May 14 2012
While the mainstream media fawns over President Obama's rather boring commencement speech to Barnard College (they actually paid that speechwriter for those predictable bromides? My favorite line: "Fight for your seat at the table. Better yet, fight for a seat at the head of the table!" Oh, please!), Congresswoman Nan Hayworth wondered if the President planned to be honest about the dire economic future facing these recent college graduates.
In this election year, the president's supporters have tried to use the concerns of women as political wedge issues. This divisive and inflammatory approach not only ill-serves the American people; it puts women at a particular, and potentially devastating, disadvantage. It deliberately ignores the issue that poses the gravest threat to their well-being, now and in the future: a weak, dysfunctional economy that is headed straight over a fiscal cliff as of 2013.
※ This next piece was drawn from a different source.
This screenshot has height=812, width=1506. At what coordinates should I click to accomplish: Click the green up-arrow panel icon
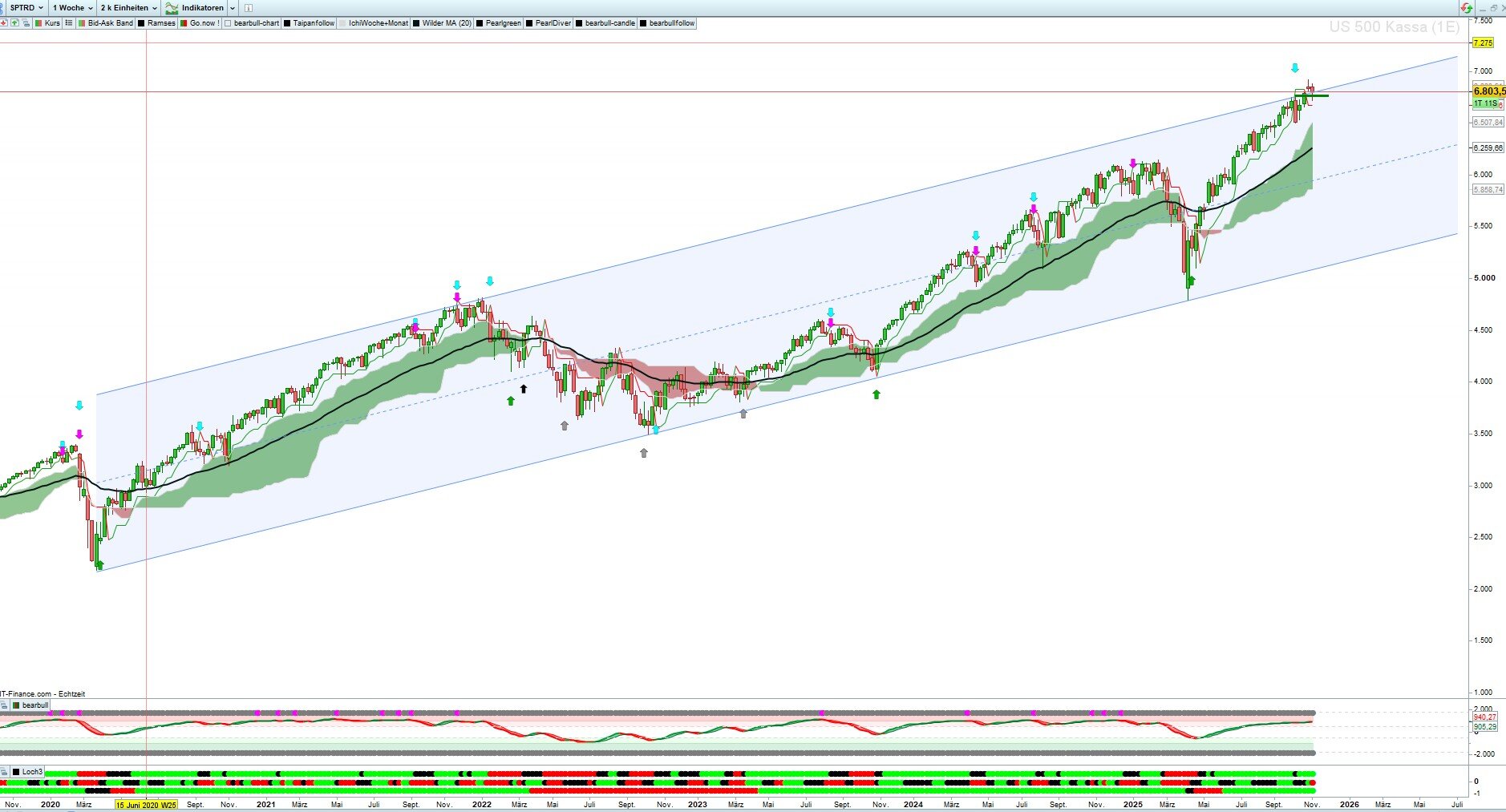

Women have suffered in the job market of the past four years. Fewer of them are employed today than when President Obama first took office. Of the 572,000 jobs lost since his inauguration, 567,000 were held by women. Millions of women struggle to find work, while others have given up looking altogether. And Americans who do have jobs are working harder and getting paid less for it. The human toll of the weak economy is alarming. Last year, the poverty rate among women was the highest in 17 years, and more women than men are living in poverty.
Adding to the miseries of shrinking or disappearing paychecks, the cost of living and doing business in our Hudson Valley becomes ever harder to bear. One conspicuous example: the 2010 health law has resulted in a significant increase in premiums for health insurance, which is disproportionately difficult for small businesses to afford. The large number of women who choose to run their own small businesses, so that they can better balance work with family life, have been done no favor by this misguided attempt to let the federal government run their health care.
The health care takeover will also take a toll on women over the age of 65, already burdened by the fact that fully three out of five cannot pay for their basic needs in this bad economy. As the only woman physician who is a Member of Congress, and as the daughter of seniors who depend on their Medicare benefits, I'm especially troubled by the fact that the 2010 law shifted half a trillion dollars away from Medicare in order to pay for a massive new entitlement program whose projected costs are at a stratospheric $2.6 trillion and rising. Objective estimates of Medicare's rapidly dwindling trust fund put the program's bankruptcy as early as 2016, at which point seniors will face the disastrous prospect of an abrupt and steep increase in their premiums that many of them will be unable to afford.